Symposia
Anger
Katharine Romero, M.A. (she/her/hers)
Doctoral research fellow
St. John’s University
Queens, New York
Anger appears in the DSM5 often as a symptom across various mood and personality disorders. However, DSM lacks diagnostic categories for anger disorders that are equivalent to those of other affective disturbances. As a result, clinicians usually treat all angry clients the same. DiGiuseppe and Tafrate's (2007) proposed 13 subtypes. This study attempted to verify these subtypes and identify differences within subgroups of dysfunctional anger. We hoped this anger subtype refinement would lead to differential treatments for each subtype.
We collected a large sample of adults who completed the Anger Disorders Scale (ADS: DiGiuseppe & Tafrate, 2004). The ADS consists of 74 items divided into five dimensions: (1) Provocations, (2) Arousal, (3) Cognitions, (4) Motives, and (5) Behaviors and 18 subscales. One thousand seventy-four participants met our criteria for dysfunctional anger scores. These included subjects from the ADS normative sample (n = 463, 39.4%); general psychotherapy outpatients (n = 294, 25%); psychotherapy outpatients seeking help for anger problems (n = 149, 12.7%); court-mandated anger management patients (n = 25, 2.1%); inmates from the Connecticut State Department of Correction (n = 108, 9.2%); and angry drivers (n = 117, 10%); and incarcerated sex offenders (n = 18, 1.5%). This study includes the most scales used and most subjects used in any attempt to determine anger subtypes.
We used latent profile analysis (LPA) to identify anger subtypes of participants scoring in the clinically significant range on any higher-order factors (Anger-In, Expression/Reactivity, and Vengeance). Eighteen subscales of the ADS served as continuous variables and were entered as indicators of class membership.
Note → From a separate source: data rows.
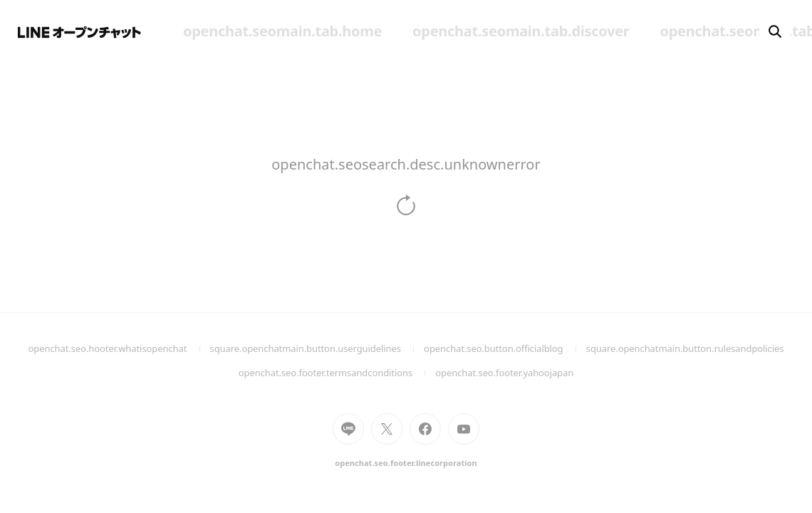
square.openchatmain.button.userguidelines (317, 348)
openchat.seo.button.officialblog (505, 348)
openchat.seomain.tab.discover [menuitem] (521, 31)
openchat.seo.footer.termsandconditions (337, 373)
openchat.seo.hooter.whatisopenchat (119, 348)
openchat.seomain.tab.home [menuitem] (282, 31)
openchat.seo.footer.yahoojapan (504, 373)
The Fit indices supported eight profiles that fit into four higher-order subtypes of dysfunctional anger participants. These subtypes included: persistent - mild anger pathology, an expressive (but mild aggression), a subjective (mildly affective anger), a high anger primarily expressive type, a verbally-coercive group, a passive-aggressive type, an extreme anger type, situational anger only, an expressive (anger out), a subjective (anger in), and a combined anger out and anger in type,
We provide clinical descriptions for each subtype and recommendations for treatment that will address each subtype.